Markus F. Schliffka, Julien G. Dumortier, Diane Pelzer, Arghyadip Mukherjee, Jean-Léon Maître

During preimplantation development, mouse embryos form a fluid-filled lumen, which sets their first axis of symmetry1,2. Pressurized fluid breaks open cell-cell contacts and accumulates into pockets, which gradually coarsen into a single lumen3–5. During coarsening, the adhesive and contractile properties of cells are thought to guide intercellular fluid (IF) but what cell behavior may control fluid movements is unknown.
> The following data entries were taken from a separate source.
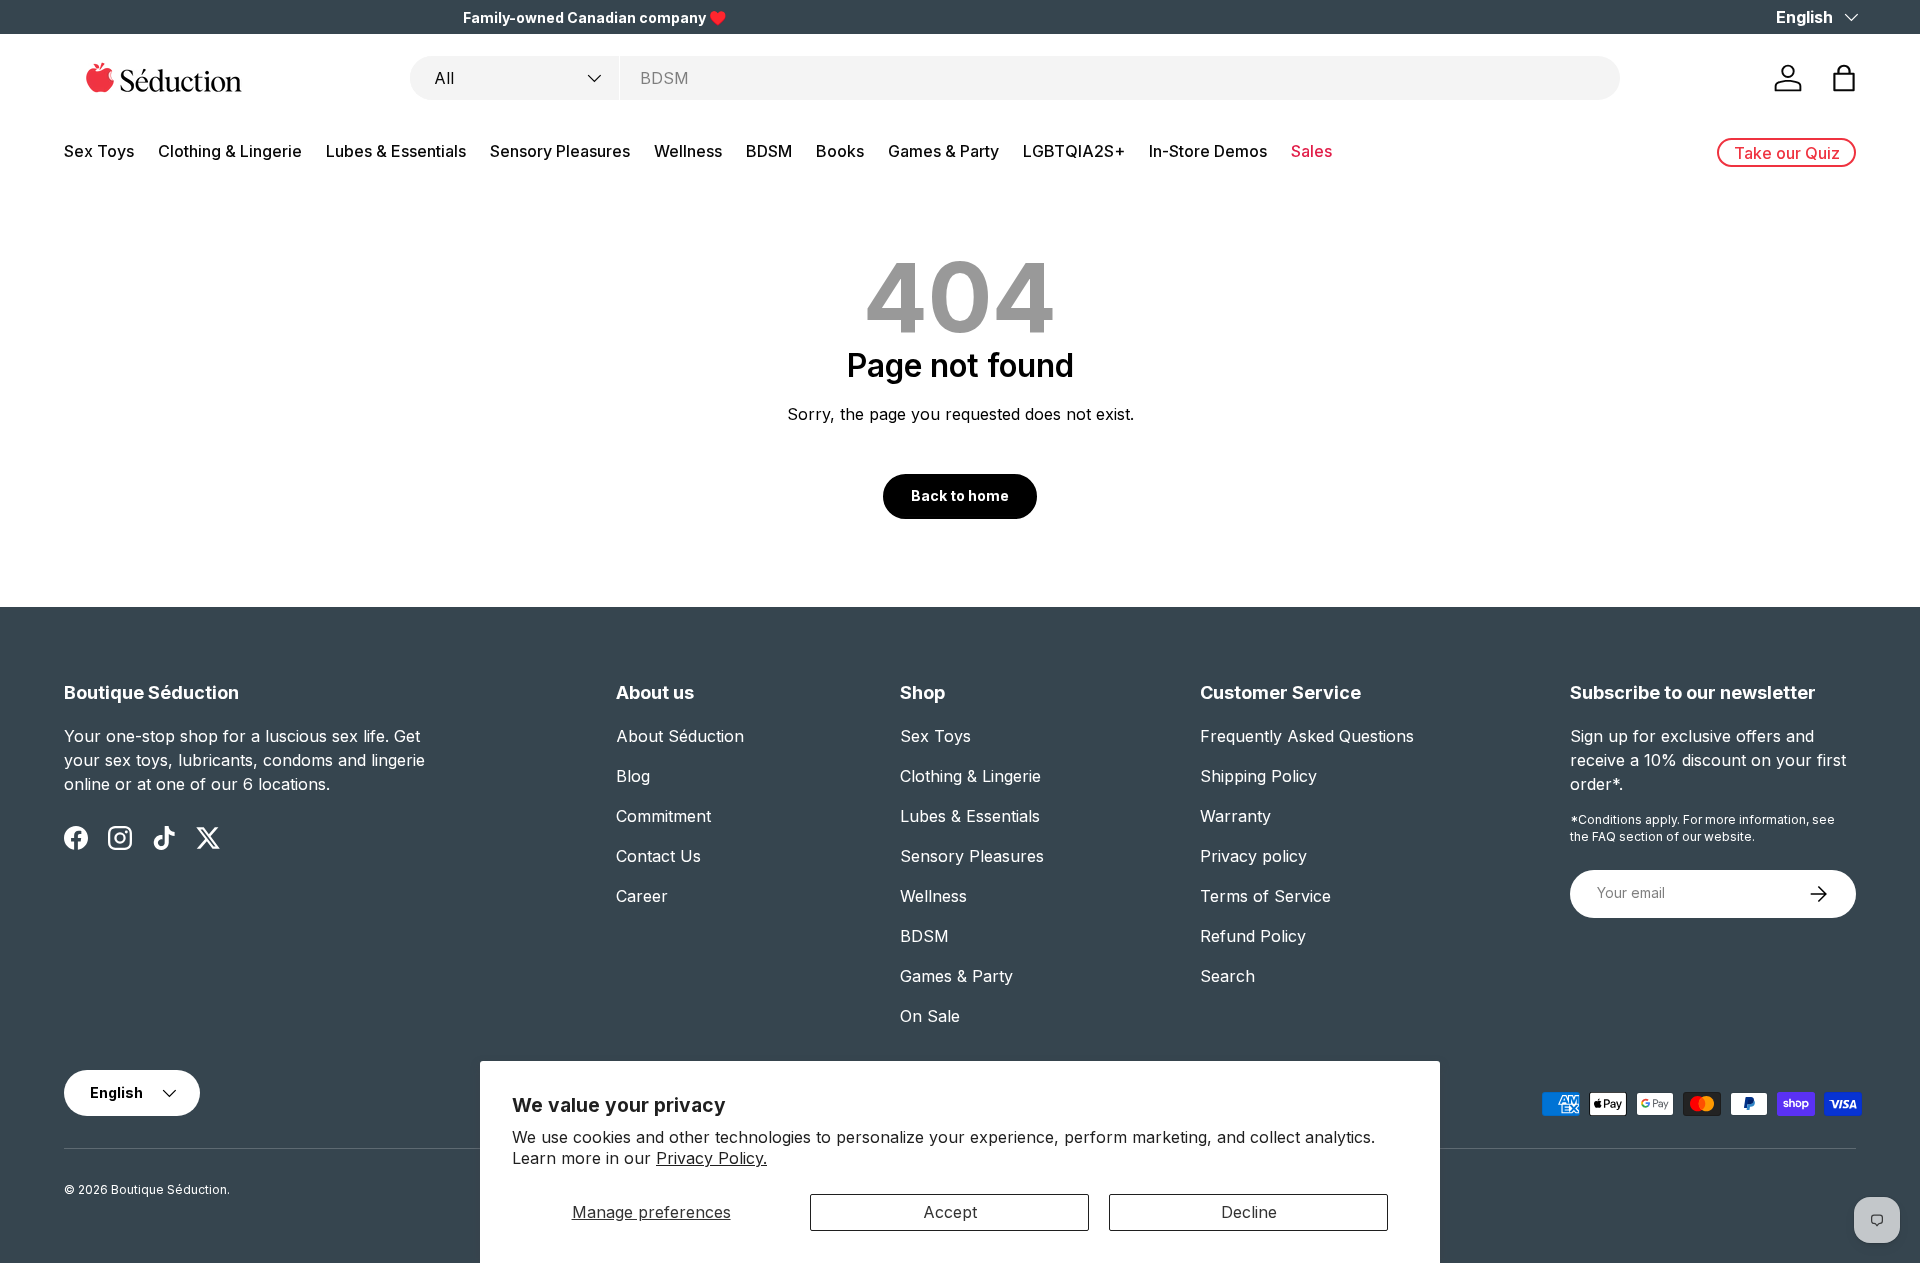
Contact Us (658, 856)
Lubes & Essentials (396, 151)
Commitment (663, 816)
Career (642, 896)
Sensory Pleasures (560, 151)
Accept (950, 1212)
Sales (1311, 151)
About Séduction (680, 736)
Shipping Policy (1258, 776)
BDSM (769, 151)
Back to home (960, 495)
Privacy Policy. (711, 1158)
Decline (1249, 1212)
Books (840, 151)
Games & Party (943, 151)
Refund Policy (1253, 936)
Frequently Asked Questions (1307, 736)
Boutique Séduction (169, 1189)
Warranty (1235, 816)
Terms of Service (1265, 896)
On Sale (930, 1016)
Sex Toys (99, 151)
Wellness (688, 151)
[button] (1844, 78)
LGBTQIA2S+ (1074, 151)
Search (1227, 976)
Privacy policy (1253, 856)
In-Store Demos (1208, 151)
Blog (633, 776)
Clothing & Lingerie (230, 151)
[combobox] (1015, 78)
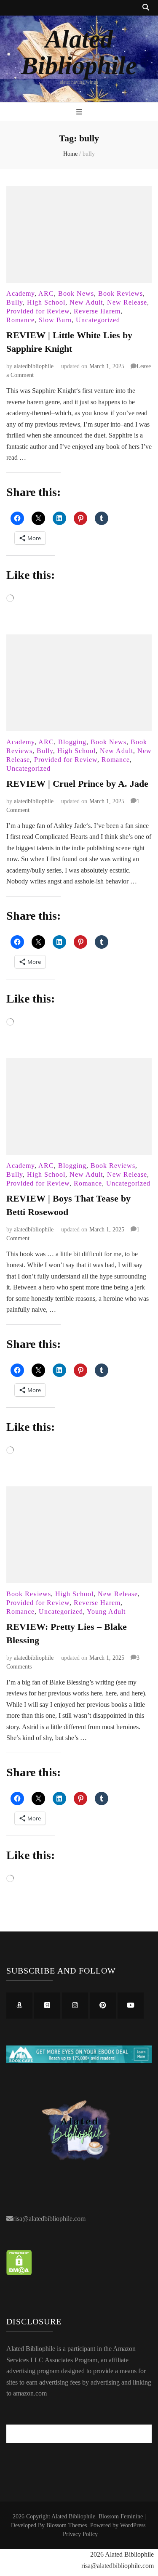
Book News (76, 293)
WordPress (132, 2525)
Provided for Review (38, 311)
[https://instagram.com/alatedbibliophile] (75, 2005)
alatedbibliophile (34, 366)
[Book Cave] (79, 2060)
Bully (14, 302)
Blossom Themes (66, 2525)
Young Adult (106, 1611)
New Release (127, 302)
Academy (20, 293)
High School (46, 302)
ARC (46, 293)
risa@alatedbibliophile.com (49, 2218)
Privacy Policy (80, 2534)
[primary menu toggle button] (79, 112)
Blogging (72, 741)
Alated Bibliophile (79, 52)
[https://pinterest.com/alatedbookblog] (103, 2005)
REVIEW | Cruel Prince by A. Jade (77, 783)
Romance (20, 320)
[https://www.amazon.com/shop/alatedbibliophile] (19, 2005)
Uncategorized (98, 320)
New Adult (86, 302)
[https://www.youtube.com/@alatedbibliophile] (131, 2005)
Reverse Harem (97, 311)
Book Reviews (120, 293)
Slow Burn (55, 320)
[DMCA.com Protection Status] (19, 2272)
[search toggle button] (145, 7)
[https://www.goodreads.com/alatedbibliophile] (47, 2005)
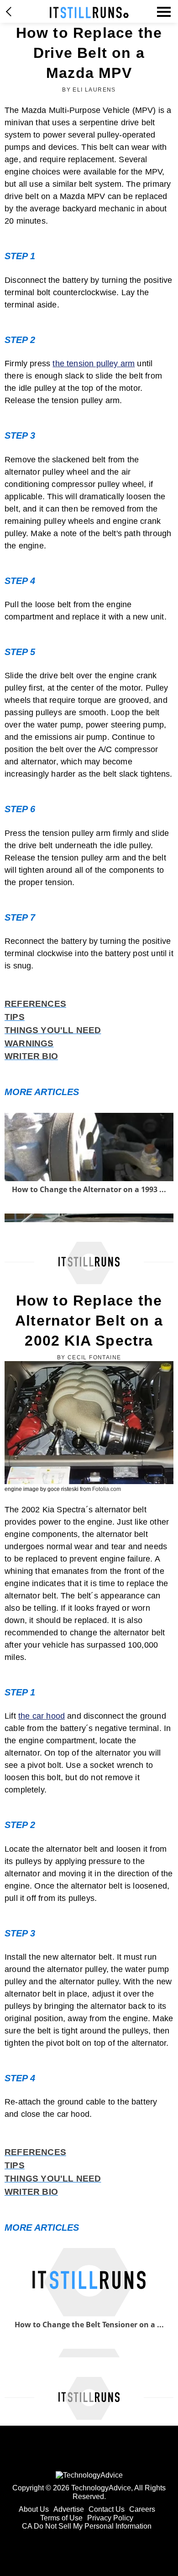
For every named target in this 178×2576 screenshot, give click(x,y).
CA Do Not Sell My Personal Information (87, 2526)
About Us (34, 2509)
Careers (142, 2509)
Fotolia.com (106, 1489)
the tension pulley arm (93, 363)
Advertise (68, 2509)
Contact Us (107, 2509)
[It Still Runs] (89, 12)
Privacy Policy (110, 2518)
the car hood (41, 1716)
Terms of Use (61, 2518)
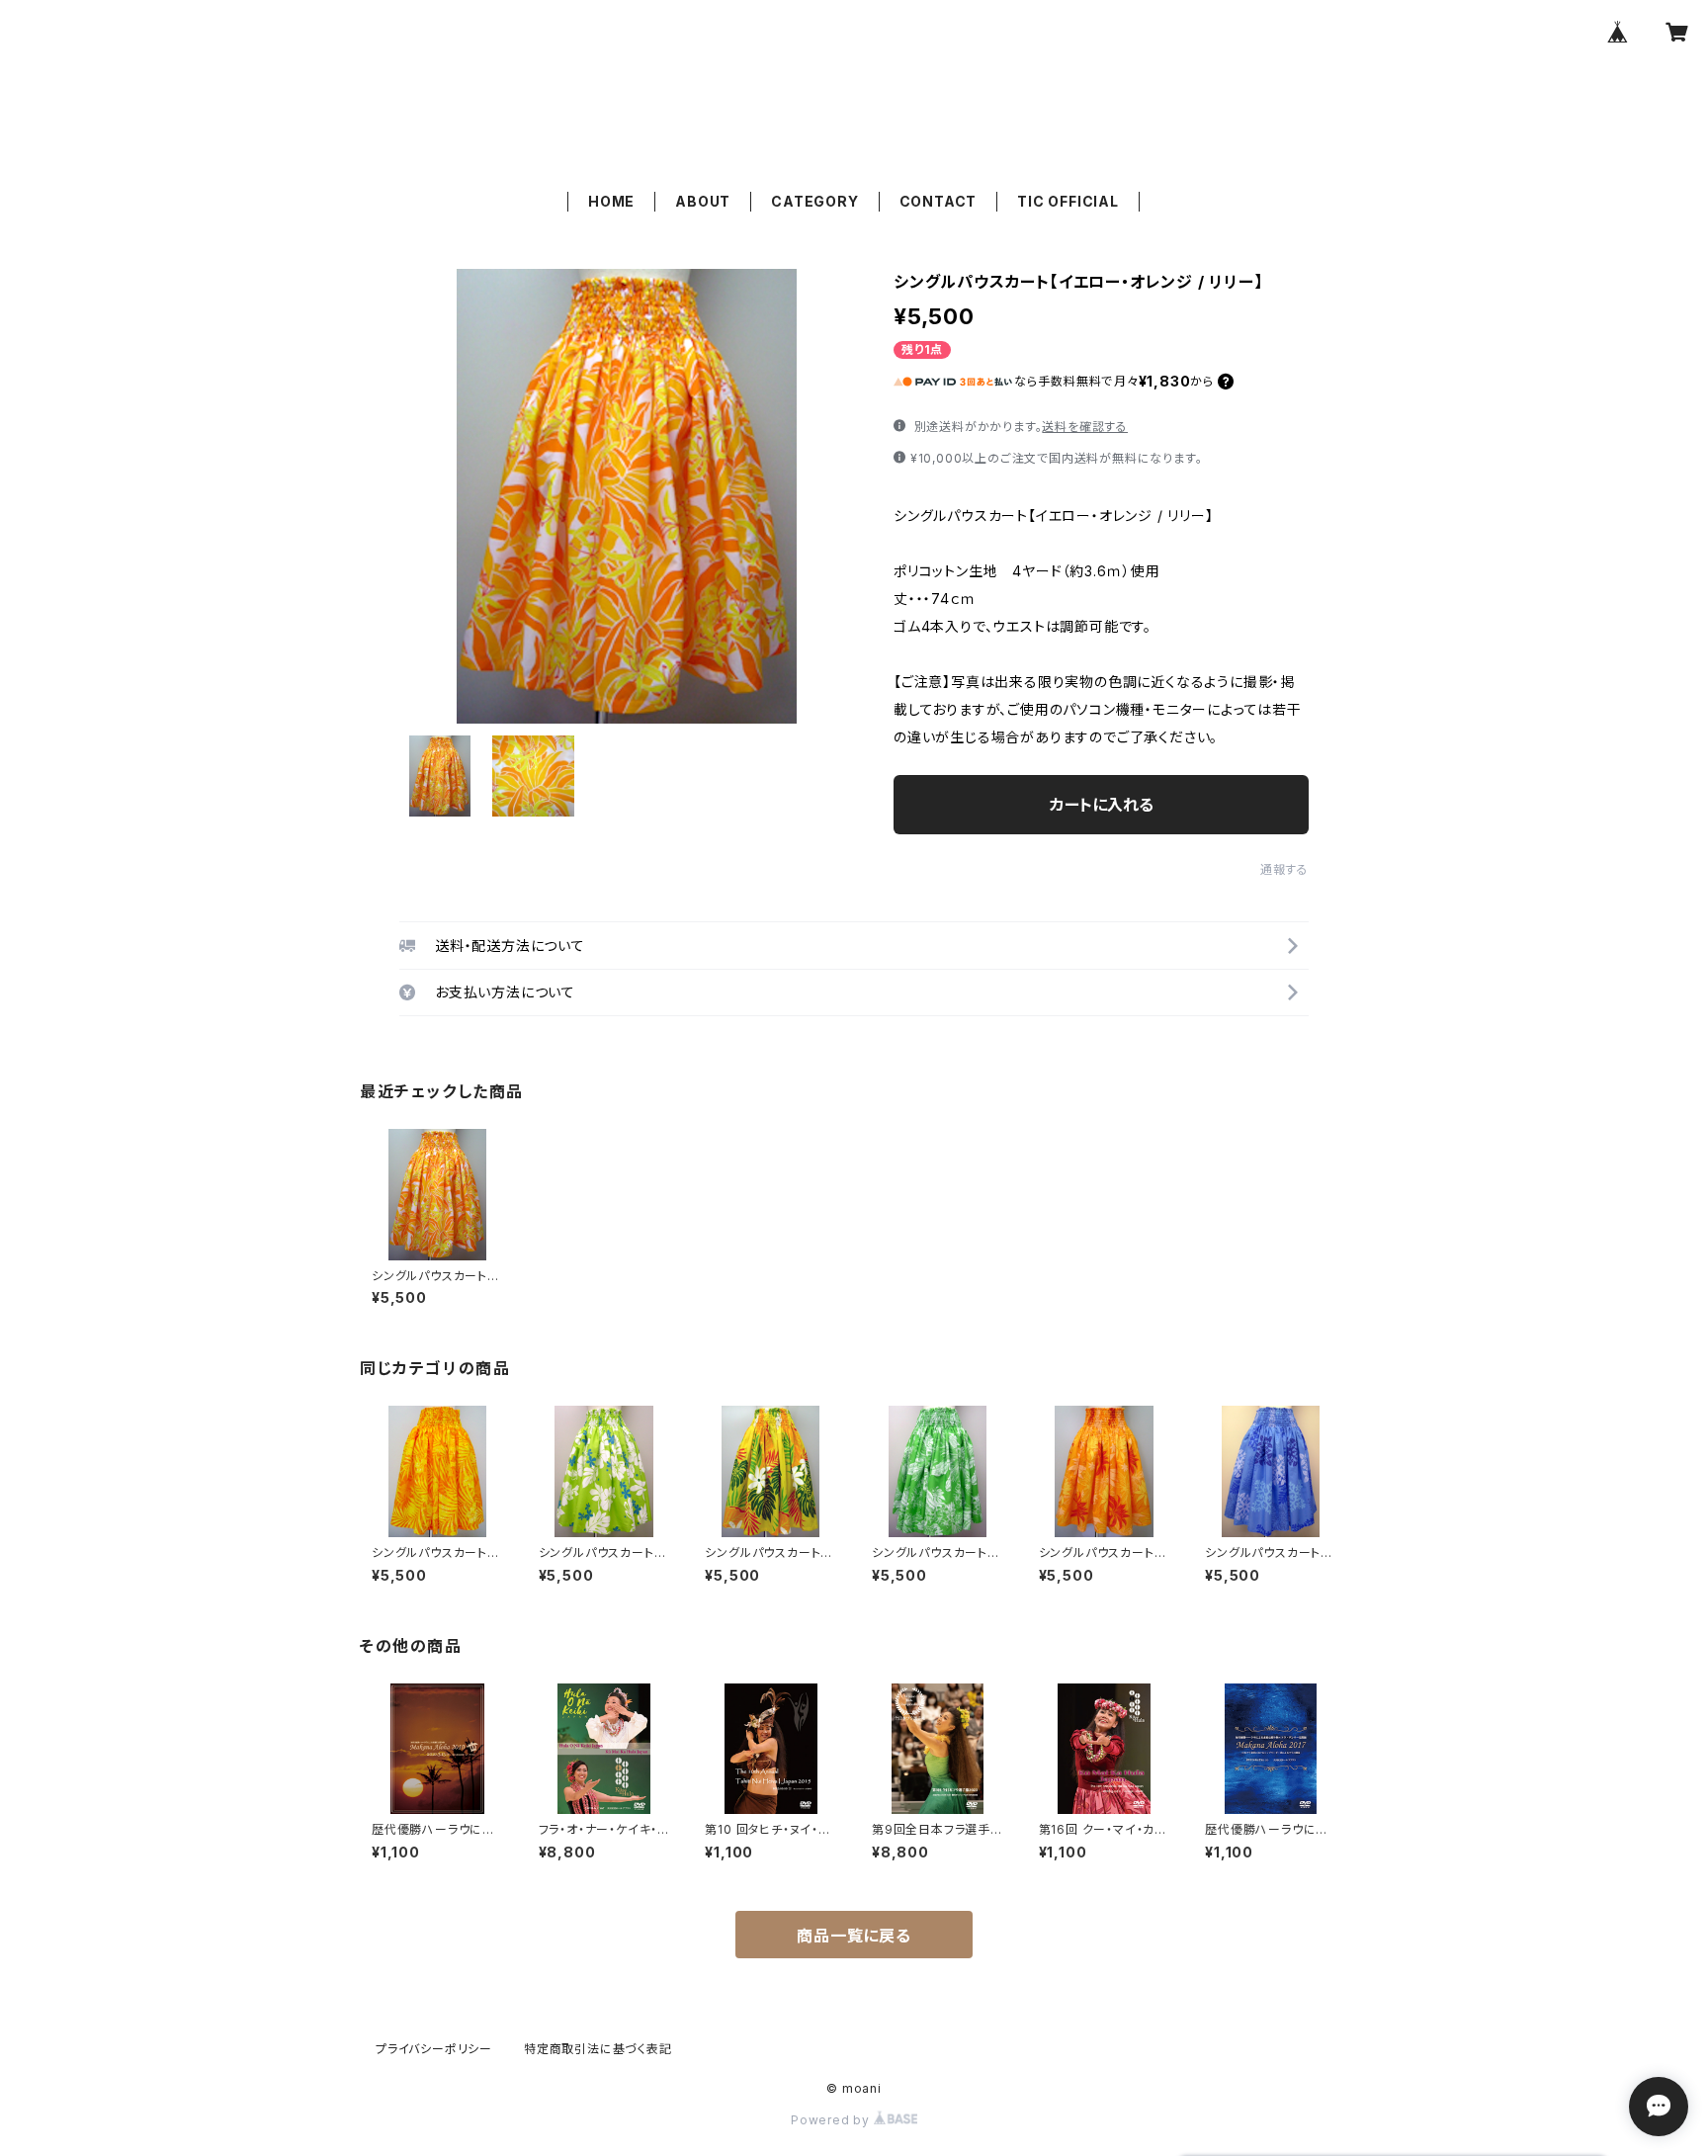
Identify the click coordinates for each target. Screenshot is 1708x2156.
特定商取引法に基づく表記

Here, we report large fluid-filled spherical membrane intrusions called inverse blebs6,7growing into cells at adhesive contacts. At the onset of lumen coarsening, we observed hundreds of inverse blebs throughout the embryo, each dynamically filling with IF and retracting within a minute. We find that inverse blebs grow due to pressure build-up resulting from luminal fluid accumulation and cell-cell adhesion, which locally confines fluid. Inverse blebs then retract due to actomyosin contraction, which effectively redistributes fluid within the intercellular space. Importantly, inverse blebs show topological specificity and only occur at contacts between two cells, not at contacts formed by multiple cells, which essentially serve as fluid sinks. Manipulating the topology of the embryo reveals that, in the absence of sinks, inverse blebs pump fluid into one another in a futile cycle. We propose that inverse blebs operate as hydraulic pumps to promote luminal coarsening, thereby constituting an instrument used by cells to control fluid movement.